◆ **Things to do**
1. Answer these questions using the posts on judicial merit selection:
(a) Which newspaper ran the editorial that the first post criticizes?
(b) Which state does that editorial point to as an example of what Minnesota should avoid?
(c) What report is a Minnesota branch of the Tea Party using as a rallying cry?
2. Pick up the posts on judicial merit selection where they stop, and write what comes next.

Tortured Logic in Minnesota
October 8, 2010
An editorial in the St. Cloud Times (MN) offers up some tortured logic in support of adopting “merit” selection in Minnesota (hat tip to Leagle). The Times acknowledges that the influence of campaign cash isn’t a problem in the state, but warns that unless Minnesota adopts “merit” selection it risks turning judicial elections into a “battle of special-interest war chests.” As an example of the potential evil that awaits Minnesotans if they don’t give up their democratic right to choose judges themselves, the Times points the finger at … Iowa.
Last time I checked, Iowa used “merit” selection.
Anti-Merit Selection Movement Growing at the Grassroots
September 16, 2010
Concern over the anti-democratic “merit” selection system appears to be growing at the grassroots – the real grassroots, not the phony grassroots manufactured by Justice at Stake and bought and paid for by George Soros’ $45 million+ campaign. A Minnesota branch of the Tea Party is using the American Justice Partnership’s recently released “Justice Hijacked” report (full disclosure: I run AJP) as a rallying cry to educate citizens about the threat from “merit” selection and the need to hold our judges accountable.

◆ **Provided data**
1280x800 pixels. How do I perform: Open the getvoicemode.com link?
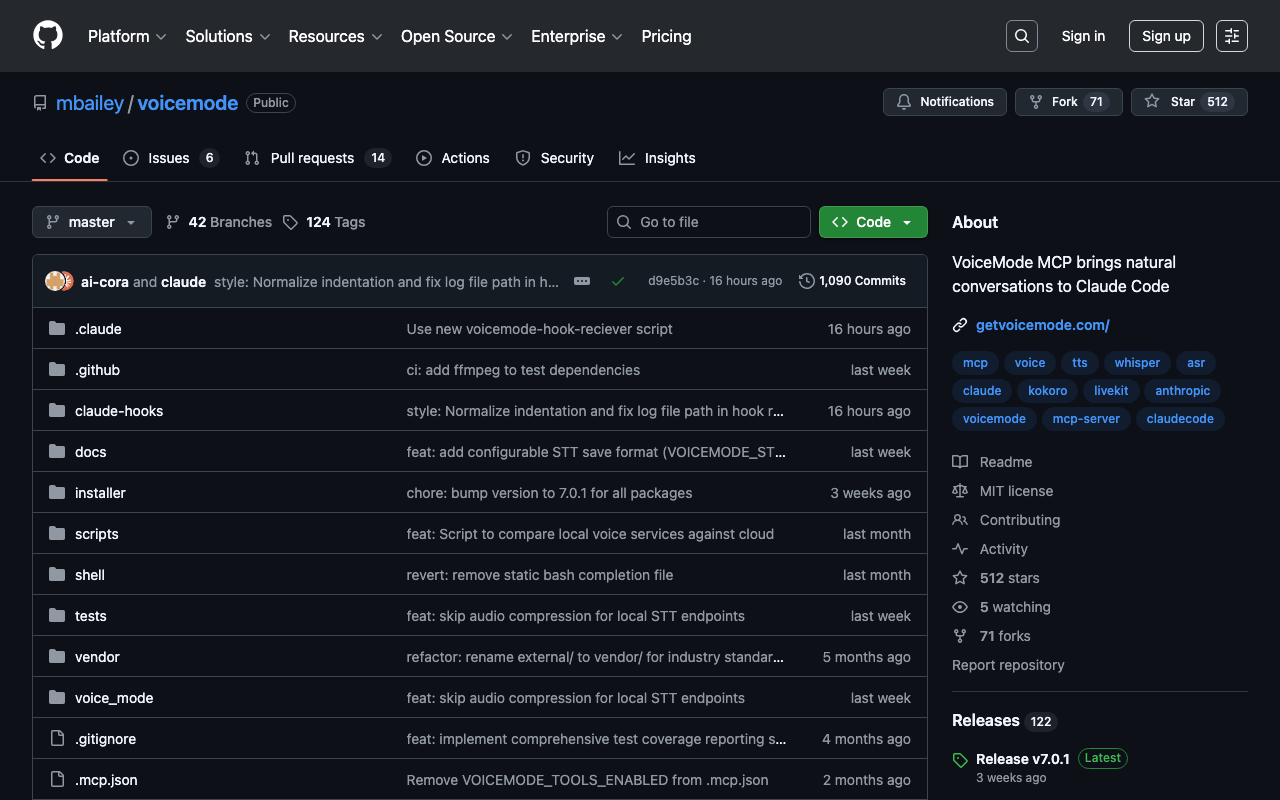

◆ **Expected outputs**
1.
(a) The St. Cloud Times.
(b) Iowa.
(c) The American Justice Partnership's "Justice Hijacked" report.

2.
Fingerpointing in Minnesota
June 22, 2010
For yet another year, the push to replace democratic judicial elections in Minnesota with “merit” selection and retention elections has failed. Now comes the fingerpointing and recriminations as proponents look for someone to blame for the doomed effort. Politics in Minnesota has the report.
Perhaps the explanation as to why “merit” selection continues to fail in Minnesota is as simple as what was offered by the executive director of Minnesota Citizens Concerned for Life:
“[The legislation] doesn’t allow grass-roots Minnesotans to be involved in the process, as they are now with direct elections,” he says. “It would place a lot of power in the hands of the few who would advise whether to retain or not retain [a judge]. For those who want to see changes, it’s another obstacle to change.”
My bet is MN state legislators know this, too, and are understandably reluctant to strip voters of their right to participate in choosing who sits on the bench.
Democractic Elections Survive in Minnesota — For Now
June 5, 2010
A bill to abolish contested elections in Minnesota and replace them with up-or-down retention elections is dead – at least for this legislative session. Both Gavel Grab and the Minnesota publication, Finance and Commerce, have accounts of the bill’s demise.
No “Merit” for Minnesota
April 8, 2010
Mark Cohen has a hand-wringer on Minnesota Lawyer blog (h/t GavelGrab) fretting over the “unfettered discretion” the state’s governor has for appointing judges to the Court of Appeals and Supreme Court:
“Minnesota’s only check on the governor’s appointment power is to give voters the chance to vote for someone else in the next election.”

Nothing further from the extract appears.